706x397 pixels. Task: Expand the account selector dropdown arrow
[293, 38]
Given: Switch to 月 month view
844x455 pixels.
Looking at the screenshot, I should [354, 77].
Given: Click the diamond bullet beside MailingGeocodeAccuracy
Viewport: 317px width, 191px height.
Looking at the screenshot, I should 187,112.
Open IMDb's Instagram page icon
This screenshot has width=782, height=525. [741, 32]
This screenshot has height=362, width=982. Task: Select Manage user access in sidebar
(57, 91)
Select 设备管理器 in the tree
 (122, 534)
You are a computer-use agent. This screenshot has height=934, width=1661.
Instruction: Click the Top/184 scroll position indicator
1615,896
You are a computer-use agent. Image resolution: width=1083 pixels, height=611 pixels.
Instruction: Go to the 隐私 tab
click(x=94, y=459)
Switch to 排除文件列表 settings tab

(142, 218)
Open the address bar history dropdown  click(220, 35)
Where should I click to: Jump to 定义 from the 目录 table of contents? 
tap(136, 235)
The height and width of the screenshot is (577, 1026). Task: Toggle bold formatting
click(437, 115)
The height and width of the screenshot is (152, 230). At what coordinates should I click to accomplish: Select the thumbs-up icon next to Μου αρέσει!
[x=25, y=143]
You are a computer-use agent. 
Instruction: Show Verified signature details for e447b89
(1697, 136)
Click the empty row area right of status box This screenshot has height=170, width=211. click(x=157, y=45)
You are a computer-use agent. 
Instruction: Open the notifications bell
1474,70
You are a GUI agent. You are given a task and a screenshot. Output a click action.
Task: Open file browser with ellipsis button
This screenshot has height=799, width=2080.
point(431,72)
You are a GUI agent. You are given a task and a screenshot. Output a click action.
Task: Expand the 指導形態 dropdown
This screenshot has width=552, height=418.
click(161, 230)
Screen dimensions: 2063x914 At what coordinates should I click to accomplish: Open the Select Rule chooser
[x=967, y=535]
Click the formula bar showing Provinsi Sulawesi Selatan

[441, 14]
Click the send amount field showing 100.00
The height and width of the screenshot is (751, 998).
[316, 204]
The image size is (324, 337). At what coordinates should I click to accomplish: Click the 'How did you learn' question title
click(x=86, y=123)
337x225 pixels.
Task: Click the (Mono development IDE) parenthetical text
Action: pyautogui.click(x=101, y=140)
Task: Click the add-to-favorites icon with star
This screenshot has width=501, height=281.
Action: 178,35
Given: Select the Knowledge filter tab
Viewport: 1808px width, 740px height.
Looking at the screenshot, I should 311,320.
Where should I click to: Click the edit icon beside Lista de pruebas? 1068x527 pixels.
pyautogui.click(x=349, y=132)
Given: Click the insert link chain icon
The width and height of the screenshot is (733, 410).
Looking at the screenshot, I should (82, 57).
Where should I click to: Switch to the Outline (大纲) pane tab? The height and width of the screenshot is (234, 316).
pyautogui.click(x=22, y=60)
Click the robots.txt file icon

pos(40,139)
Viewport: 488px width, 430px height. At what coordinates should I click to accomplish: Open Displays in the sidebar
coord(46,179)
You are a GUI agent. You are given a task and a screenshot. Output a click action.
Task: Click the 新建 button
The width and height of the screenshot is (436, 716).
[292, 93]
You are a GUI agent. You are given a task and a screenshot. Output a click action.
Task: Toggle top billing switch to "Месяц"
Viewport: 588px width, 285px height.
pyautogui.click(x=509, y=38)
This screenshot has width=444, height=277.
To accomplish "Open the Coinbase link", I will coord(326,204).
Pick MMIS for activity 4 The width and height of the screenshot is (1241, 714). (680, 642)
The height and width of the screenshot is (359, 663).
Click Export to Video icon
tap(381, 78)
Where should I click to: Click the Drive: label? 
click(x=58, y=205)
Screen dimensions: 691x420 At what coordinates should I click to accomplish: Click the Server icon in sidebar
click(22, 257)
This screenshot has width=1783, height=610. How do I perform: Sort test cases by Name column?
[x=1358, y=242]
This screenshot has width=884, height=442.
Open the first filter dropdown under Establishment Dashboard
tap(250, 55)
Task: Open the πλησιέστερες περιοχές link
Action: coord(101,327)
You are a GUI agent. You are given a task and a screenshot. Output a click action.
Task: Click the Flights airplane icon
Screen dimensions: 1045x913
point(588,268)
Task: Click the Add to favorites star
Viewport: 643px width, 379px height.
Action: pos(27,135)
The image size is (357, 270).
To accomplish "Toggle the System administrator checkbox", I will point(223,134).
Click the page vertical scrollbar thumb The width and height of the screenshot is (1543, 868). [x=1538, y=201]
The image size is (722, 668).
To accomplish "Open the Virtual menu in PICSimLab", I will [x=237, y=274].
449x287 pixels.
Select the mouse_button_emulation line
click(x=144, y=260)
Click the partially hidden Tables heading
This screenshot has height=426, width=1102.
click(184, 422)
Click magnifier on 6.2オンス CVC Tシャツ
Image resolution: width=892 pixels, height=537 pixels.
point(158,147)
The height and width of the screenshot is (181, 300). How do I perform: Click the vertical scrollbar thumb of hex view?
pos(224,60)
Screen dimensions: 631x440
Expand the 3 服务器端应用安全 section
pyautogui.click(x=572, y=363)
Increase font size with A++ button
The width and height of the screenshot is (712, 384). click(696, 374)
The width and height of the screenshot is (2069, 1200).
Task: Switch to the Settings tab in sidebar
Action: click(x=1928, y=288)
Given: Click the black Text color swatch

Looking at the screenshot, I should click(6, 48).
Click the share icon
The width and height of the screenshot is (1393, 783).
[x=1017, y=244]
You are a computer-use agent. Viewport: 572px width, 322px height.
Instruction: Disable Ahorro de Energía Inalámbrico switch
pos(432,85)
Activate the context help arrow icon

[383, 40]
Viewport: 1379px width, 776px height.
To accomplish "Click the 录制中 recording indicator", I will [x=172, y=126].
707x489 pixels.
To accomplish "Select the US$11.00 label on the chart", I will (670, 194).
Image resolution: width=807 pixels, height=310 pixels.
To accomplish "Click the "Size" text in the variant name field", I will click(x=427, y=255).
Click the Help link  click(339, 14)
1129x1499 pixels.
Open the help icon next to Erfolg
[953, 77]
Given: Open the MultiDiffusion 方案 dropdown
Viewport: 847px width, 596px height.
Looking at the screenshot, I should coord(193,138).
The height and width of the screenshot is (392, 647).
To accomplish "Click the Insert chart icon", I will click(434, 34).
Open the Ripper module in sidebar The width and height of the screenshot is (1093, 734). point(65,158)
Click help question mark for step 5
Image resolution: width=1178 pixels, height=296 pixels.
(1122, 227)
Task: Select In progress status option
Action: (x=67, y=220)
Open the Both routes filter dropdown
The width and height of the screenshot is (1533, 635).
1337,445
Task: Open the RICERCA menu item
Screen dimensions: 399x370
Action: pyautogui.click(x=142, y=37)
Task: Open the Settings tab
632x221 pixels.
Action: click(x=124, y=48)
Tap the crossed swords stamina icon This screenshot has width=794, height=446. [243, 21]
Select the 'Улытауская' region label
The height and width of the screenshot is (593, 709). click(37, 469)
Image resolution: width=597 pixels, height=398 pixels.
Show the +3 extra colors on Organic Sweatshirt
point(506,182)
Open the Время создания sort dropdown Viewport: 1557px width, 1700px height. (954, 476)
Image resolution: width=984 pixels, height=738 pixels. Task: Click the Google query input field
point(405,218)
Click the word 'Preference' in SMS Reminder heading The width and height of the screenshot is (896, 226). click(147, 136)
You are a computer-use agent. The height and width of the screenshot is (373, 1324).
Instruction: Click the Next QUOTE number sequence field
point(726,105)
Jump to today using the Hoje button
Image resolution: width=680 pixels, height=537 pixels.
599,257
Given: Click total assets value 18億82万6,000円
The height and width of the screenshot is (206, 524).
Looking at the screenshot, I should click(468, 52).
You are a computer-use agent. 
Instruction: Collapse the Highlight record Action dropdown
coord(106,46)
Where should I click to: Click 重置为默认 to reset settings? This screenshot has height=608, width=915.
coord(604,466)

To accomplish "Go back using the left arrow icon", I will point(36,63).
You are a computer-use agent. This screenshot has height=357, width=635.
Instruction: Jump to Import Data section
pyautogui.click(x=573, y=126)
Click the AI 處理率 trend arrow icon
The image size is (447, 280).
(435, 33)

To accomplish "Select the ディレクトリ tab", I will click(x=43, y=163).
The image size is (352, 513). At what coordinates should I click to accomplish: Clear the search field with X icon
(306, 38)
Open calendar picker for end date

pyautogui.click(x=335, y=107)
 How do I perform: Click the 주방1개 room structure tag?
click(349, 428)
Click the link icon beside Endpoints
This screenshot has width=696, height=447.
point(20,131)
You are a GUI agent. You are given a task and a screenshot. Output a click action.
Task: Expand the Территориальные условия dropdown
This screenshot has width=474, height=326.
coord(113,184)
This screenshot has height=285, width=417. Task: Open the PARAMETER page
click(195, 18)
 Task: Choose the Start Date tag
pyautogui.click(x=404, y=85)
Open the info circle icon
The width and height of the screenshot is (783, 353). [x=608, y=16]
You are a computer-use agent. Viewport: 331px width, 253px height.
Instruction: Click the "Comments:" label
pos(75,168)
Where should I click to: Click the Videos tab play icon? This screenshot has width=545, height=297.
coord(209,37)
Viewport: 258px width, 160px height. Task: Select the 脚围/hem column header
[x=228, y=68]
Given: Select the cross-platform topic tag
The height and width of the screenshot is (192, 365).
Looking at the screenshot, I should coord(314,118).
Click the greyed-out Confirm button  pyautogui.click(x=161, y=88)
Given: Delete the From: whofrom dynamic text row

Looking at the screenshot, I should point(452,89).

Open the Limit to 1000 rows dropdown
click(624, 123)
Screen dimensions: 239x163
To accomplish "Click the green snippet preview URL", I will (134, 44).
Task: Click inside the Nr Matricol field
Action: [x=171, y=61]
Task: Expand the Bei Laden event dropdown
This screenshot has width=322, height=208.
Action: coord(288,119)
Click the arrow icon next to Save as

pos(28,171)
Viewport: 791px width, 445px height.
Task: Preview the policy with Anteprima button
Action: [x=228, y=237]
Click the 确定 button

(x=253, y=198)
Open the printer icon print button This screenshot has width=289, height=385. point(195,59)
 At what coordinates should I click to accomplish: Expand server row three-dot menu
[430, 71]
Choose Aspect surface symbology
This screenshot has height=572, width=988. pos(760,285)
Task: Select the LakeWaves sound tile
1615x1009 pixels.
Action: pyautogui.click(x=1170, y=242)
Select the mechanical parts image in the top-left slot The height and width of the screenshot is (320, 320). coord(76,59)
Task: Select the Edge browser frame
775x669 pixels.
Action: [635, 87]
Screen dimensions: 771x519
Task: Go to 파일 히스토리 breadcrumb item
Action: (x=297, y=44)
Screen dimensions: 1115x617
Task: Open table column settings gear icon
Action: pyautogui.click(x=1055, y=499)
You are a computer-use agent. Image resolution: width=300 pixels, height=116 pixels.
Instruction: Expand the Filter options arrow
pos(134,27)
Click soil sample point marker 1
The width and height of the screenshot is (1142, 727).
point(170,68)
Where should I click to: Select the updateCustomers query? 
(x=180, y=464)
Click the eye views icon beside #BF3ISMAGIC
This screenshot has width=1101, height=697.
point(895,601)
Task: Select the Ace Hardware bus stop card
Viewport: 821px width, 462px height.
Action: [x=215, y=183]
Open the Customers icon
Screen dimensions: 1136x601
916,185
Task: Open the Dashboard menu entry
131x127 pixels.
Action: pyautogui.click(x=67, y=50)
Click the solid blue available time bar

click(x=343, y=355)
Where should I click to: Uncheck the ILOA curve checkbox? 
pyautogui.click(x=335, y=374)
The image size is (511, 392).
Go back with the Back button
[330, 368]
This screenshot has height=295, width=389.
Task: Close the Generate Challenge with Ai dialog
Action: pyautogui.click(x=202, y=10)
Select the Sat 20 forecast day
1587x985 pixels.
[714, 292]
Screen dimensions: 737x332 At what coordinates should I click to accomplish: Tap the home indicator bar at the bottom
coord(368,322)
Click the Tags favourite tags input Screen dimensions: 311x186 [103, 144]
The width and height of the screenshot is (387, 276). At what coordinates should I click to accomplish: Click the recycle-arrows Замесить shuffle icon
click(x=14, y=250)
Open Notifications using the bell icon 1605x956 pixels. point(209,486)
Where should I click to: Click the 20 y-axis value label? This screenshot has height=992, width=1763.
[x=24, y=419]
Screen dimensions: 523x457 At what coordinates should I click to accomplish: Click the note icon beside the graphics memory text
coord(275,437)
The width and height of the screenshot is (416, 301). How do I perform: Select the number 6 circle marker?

GIVEN REQUEST
Write out the material verbatim, from the line containing "Screen dimensions: 691x420" through the line containing "Action: click(x=1928, y=288)", including both of those lines.

THE COMPLETED TASK
Screen dimensions: 691x420 At what coordinates should I click to accomplish: Click the Server icon in sidebar
click(22, 257)
This screenshot has width=1783, height=610. How do I perform: Sort test cases by Name column?
[x=1358, y=242]
This screenshot has width=884, height=442.
Open the first filter dropdown under Establishment Dashboard
tap(250, 55)
Task: Open the πλησιέστερες περιοχές link
Action: coord(101,327)
You are a GUI agent. You are given a task and a screenshot. Output a click action.
Task: Click the Flights airplane icon
Screen dimensions: 1045x913
point(588,268)
Task: Click the Add to favorites star
Viewport: 643px width, 379px height.
Action: pos(27,135)
The image size is (357, 270).
To accomplish "Toggle the System administrator checkbox", I will point(223,134).
Click the page vertical scrollbar thumb The width and height of the screenshot is (1543, 868). [x=1538, y=201]
The image size is (722, 668).
To accomplish "Open the Virtual menu in PICSimLab", I will [x=237, y=274].
449x287 pixels.
Select the mouse_button_emulation line
click(x=144, y=260)
Click the partially hidden Tables heading
This screenshot has height=426, width=1102.
click(184, 422)
Click magnifier on 6.2オンス CVC Tシャツ
Image resolution: width=892 pixels, height=537 pixels.
point(158,147)
The height and width of the screenshot is (181, 300). How do I perform: Click the vertical scrollbar thumb of hex view?
pos(224,60)
Screen dimensions: 631x440
Expand the 3 服务器端应用安全 section
pyautogui.click(x=572, y=363)
Increase font size with A++ button
The width and height of the screenshot is (712, 384). click(696, 374)
The width and height of the screenshot is (2069, 1200).
Task: Switch to the Settings tab in sidebar
Action: click(x=1928, y=288)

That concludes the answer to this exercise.